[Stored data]
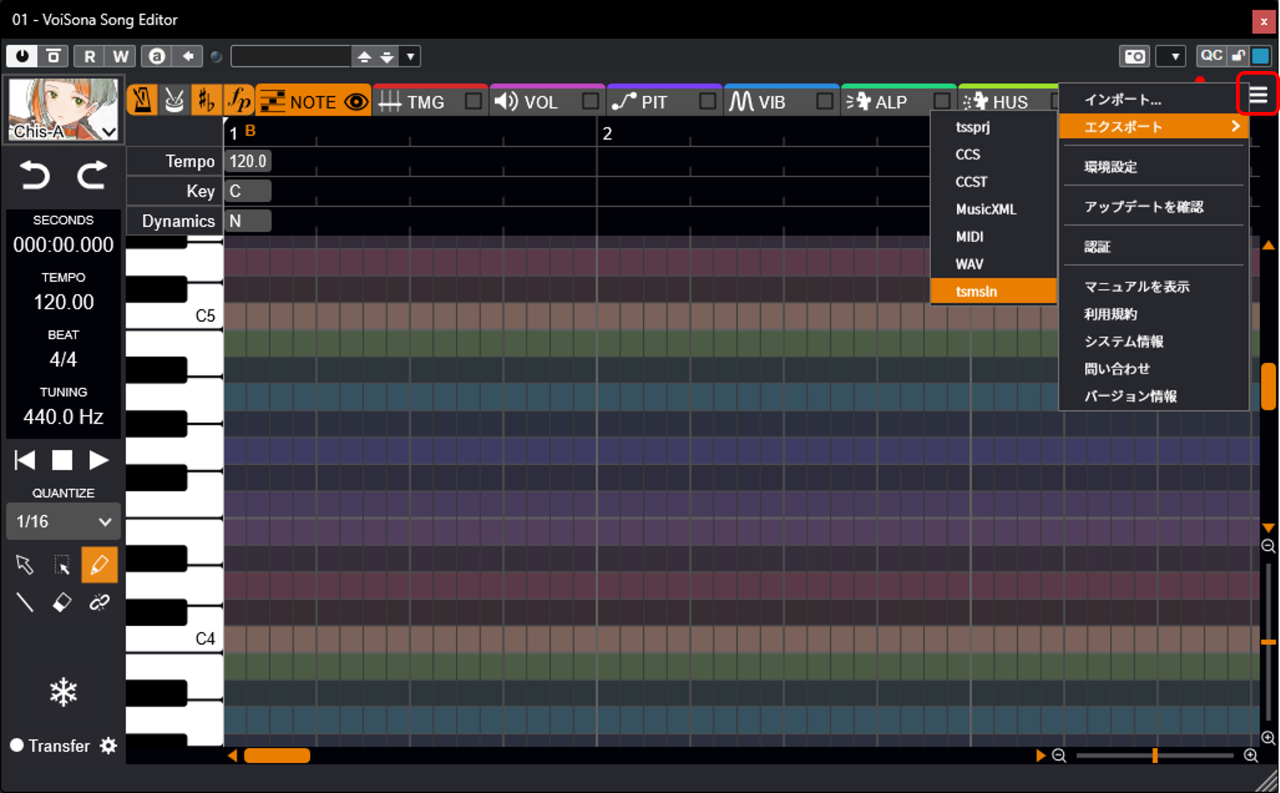Screen dimensions: 1280x793
Task: Select the eraser tool
Action: coord(62,602)
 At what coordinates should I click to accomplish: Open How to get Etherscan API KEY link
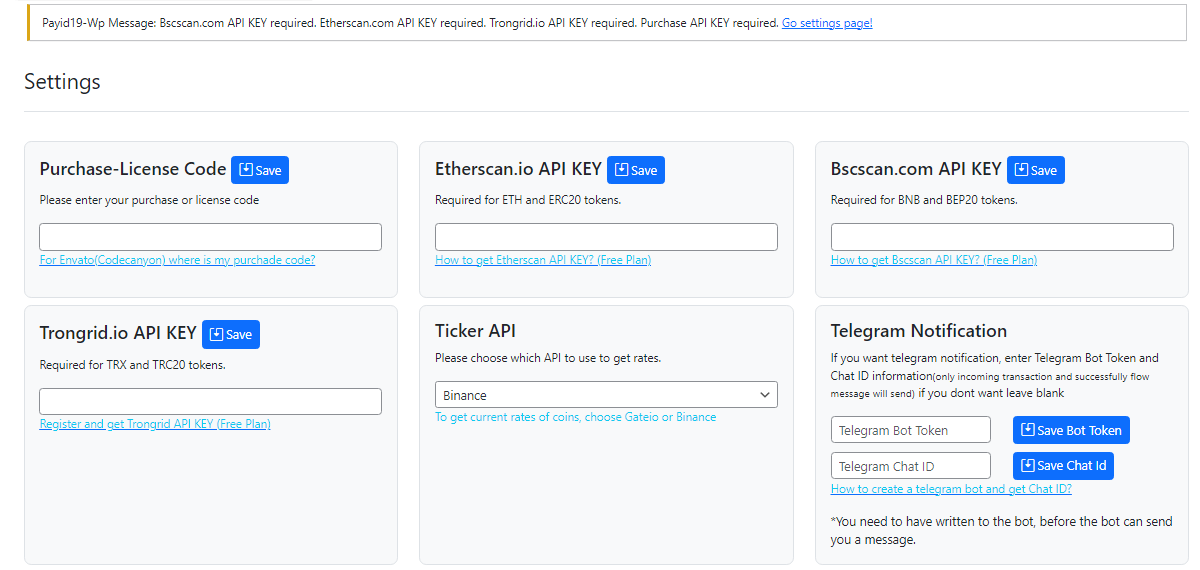click(543, 260)
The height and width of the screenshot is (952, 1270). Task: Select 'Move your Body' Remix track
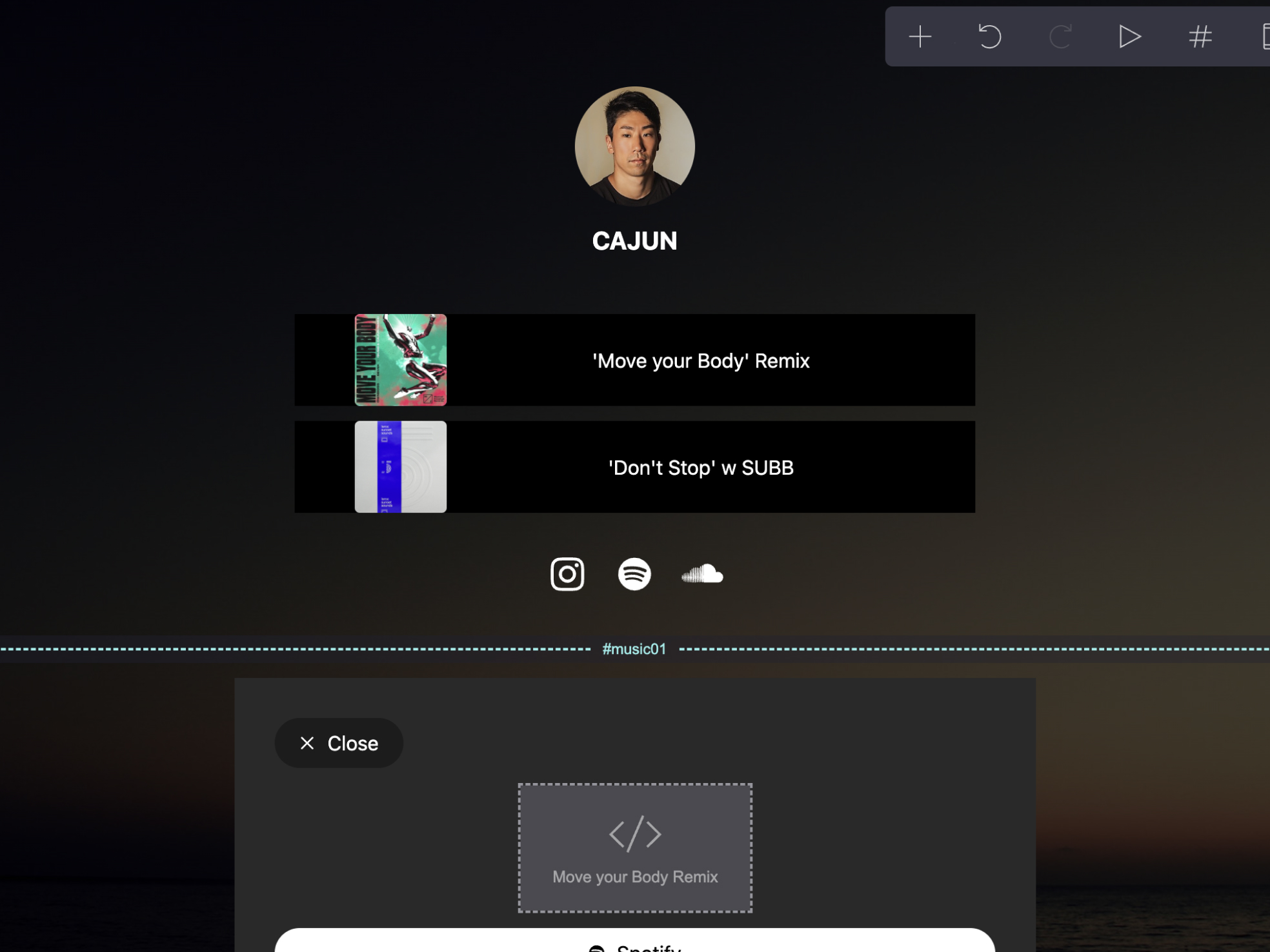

Your goal: Begin at the line containing "At what coordinates" and copy every line through the end of the data above exactly, omitting the pictures.

Answer section:
 At what coordinates should I click to accomplish: Open How to get Etherscan API KEY link
click(543, 260)
The height and width of the screenshot is (952, 1270). Task: Select 'Move your Body' Remix track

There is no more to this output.